In a similar fashion, the Stats report allows the user to generate annual reports of general, or class-specific patent data for specified countries of interest. This type of information can be useful when making decisions about where to seek coverage and how patenting systems in different countries are compared to one another.
Patent Hive works differently than most systems since it is report driven and once each query is completed the user is asked to confirm their email address and a report is sent by email. With some of the reports, what is sent via email is the exactly the same as what can be seen on the website. In other cases, the email refers the user back to the site to see the results. This takes some getting used to since it requires a good deal of back and forth between the browser and the user’s in-box. A number of the reports require server-side processing, which can take a few minutes, so to a degree this approach makes sense but it is still quite different from most other systems that, while not real-time per se, still don’t require the back and forth. The tool can be accessed by subscription or via individual transaction where each report is charged for at the time of ordering. The transactional model can be useful for the infrequent user but making individual buying decisions at the generation of each report could disincentive regular use.

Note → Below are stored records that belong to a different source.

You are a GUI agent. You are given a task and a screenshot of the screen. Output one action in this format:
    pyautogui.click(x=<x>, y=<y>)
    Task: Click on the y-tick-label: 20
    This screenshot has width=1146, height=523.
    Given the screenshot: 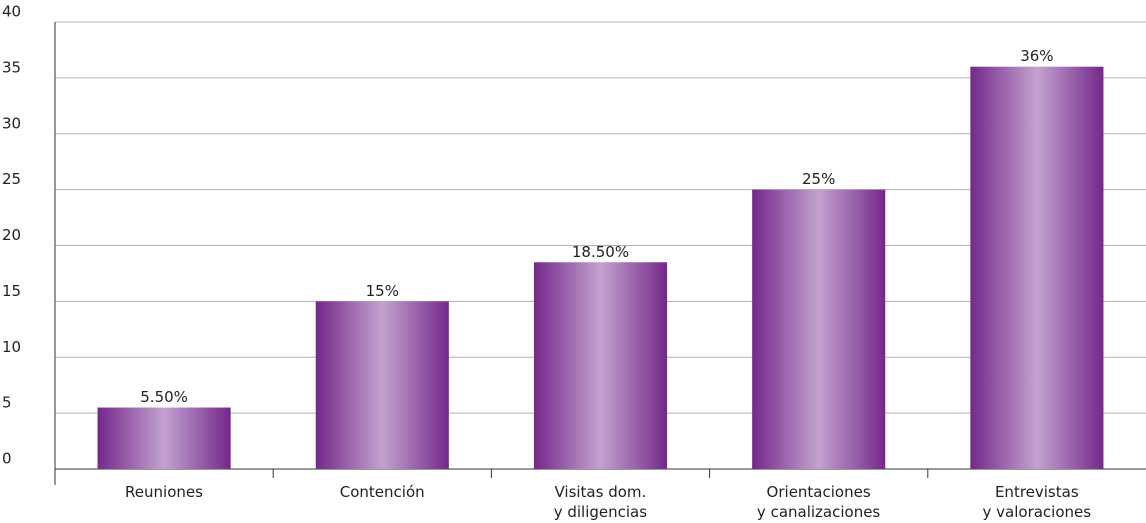 What is the action you would take?
    pyautogui.click(x=12, y=235)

Patent Hive is currently looking for beta testers and interested users can request access to the tool by registering for an account. The registration process generates an email from the administrators asking the user to provide some information about how they intend to use the system. Having requested each report on the system, I can confirm that it is, indeed, a beta product, and that a number of the reports generated incorrect or misformatted data. This is to be expected and the Patent Hive team is quite clear that this is early days and that they are working very closely with their initial users to correct the issues and make improvements to the system.
While not perfect, the ideas and principles behind Patent Hive are very interesting and potentially powerful since the approach is specific to the workflow of patent strategists and monetization professionals. A number of the ideas behind the data needed and the types of reports available have clearly been driven by the experience of the CEO of Patent Hive, Dr. Alon Konchitsky. Dr. Konchitsky has nearly 30 US patents to his credit and has worked in the due diligence, patent valuation and patent litigation fields before founding Patent Hive. Understanding the workflows associated with a user community is a critical component when developing analytic tools and Patent Hive looks to be on the right track.